(Beginning of RECORDS SHOWN)

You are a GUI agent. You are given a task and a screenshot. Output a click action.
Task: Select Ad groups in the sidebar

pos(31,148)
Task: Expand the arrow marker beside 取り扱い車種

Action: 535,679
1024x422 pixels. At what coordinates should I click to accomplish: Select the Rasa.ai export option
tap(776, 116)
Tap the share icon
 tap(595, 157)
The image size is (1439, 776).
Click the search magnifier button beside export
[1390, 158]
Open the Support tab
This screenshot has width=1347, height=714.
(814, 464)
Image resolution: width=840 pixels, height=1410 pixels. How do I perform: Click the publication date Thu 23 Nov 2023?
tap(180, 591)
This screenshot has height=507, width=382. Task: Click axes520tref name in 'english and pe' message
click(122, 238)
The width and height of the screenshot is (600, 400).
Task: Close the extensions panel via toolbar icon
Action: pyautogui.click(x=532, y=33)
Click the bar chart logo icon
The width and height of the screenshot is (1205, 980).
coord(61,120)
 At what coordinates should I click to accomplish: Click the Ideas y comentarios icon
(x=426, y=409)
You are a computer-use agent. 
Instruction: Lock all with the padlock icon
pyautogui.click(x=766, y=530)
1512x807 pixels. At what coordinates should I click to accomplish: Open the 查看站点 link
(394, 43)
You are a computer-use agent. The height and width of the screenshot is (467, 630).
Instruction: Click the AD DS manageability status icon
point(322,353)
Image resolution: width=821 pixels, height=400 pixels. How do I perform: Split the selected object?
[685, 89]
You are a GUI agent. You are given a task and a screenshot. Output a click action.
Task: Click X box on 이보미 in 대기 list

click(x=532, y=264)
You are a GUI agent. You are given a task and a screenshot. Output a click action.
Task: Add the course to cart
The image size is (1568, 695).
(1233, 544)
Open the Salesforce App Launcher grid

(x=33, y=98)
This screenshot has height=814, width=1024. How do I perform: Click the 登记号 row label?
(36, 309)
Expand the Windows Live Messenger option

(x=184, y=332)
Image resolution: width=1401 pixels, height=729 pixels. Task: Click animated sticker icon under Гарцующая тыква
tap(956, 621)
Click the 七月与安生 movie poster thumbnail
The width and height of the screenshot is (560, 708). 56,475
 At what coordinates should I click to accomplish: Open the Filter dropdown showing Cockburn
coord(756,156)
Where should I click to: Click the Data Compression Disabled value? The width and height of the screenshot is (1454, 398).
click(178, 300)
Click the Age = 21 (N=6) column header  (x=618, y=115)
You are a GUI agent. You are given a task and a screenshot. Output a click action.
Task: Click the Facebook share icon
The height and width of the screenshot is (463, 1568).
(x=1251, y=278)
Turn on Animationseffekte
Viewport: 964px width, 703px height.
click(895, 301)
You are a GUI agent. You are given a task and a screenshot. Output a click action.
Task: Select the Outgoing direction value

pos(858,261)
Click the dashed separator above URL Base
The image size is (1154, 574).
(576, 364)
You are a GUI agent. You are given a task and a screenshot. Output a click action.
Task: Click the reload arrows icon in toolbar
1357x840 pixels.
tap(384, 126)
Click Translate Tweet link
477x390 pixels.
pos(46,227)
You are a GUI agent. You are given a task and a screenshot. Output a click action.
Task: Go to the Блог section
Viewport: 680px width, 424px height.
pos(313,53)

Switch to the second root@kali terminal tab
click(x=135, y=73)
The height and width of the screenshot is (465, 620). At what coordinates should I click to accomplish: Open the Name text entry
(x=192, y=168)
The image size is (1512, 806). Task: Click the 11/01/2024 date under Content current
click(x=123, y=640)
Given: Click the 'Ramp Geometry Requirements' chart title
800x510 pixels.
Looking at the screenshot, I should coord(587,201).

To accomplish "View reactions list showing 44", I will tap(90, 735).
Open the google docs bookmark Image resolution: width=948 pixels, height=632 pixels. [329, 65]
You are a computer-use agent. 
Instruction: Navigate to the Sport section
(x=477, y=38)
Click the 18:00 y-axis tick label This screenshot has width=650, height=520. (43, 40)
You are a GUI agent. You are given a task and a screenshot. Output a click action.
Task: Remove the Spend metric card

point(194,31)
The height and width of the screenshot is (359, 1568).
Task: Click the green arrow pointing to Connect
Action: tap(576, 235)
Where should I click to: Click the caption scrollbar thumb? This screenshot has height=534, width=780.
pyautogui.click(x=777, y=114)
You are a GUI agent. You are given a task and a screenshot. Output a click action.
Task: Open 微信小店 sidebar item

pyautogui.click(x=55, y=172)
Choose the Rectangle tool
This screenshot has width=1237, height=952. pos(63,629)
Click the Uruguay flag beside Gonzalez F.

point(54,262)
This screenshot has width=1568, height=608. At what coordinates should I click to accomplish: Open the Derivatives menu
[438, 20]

(End of RECORDS SHOWN)

WHAT THE TASK REQUIRES
For this exercise, output exactly the lines above from the line with "Task: Select Ad groups in the sidebar" to the line with "You are a computer-use agent. The", counting both, and leave out the rest.

EXERCISE OUTPUT
Task: Select Ad groups in the sidebar

pos(31,148)
Task: Expand the arrow marker beside 取り扱い車種

Action: 535,679
1024x422 pixels. At what coordinates should I click to accomplish: Select the Rasa.ai export option
tap(776, 116)
Tap the share icon
 tap(595, 157)
The image size is (1439, 776).
Click the search magnifier button beside export
[1390, 158]
Open the Support tab
This screenshot has width=1347, height=714.
(814, 464)
Image resolution: width=840 pixels, height=1410 pixels. How do I perform: Click the publication date Thu 23 Nov 2023?
tap(180, 591)
This screenshot has height=507, width=382. Task: Click axes520tref name in 'english and pe' message
click(122, 238)
The width and height of the screenshot is (600, 400).
Task: Close the extensions panel via toolbar icon
Action: pyautogui.click(x=532, y=33)
Click the bar chart logo icon
The width and height of the screenshot is (1205, 980).
coord(61,120)
 At what coordinates should I click to accomplish: Click the Ideas y comentarios icon
(x=426, y=409)
You are a computer-use agent. 
Instruction: Lock all with the padlock icon
pyautogui.click(x=766, y=530)
1512x807 pixels. At what coordinates should I click to accomplish: Open the 查看站点 link
(394, 43)
You are a computer-use agent. The height and width of the screenshot is (467, 630).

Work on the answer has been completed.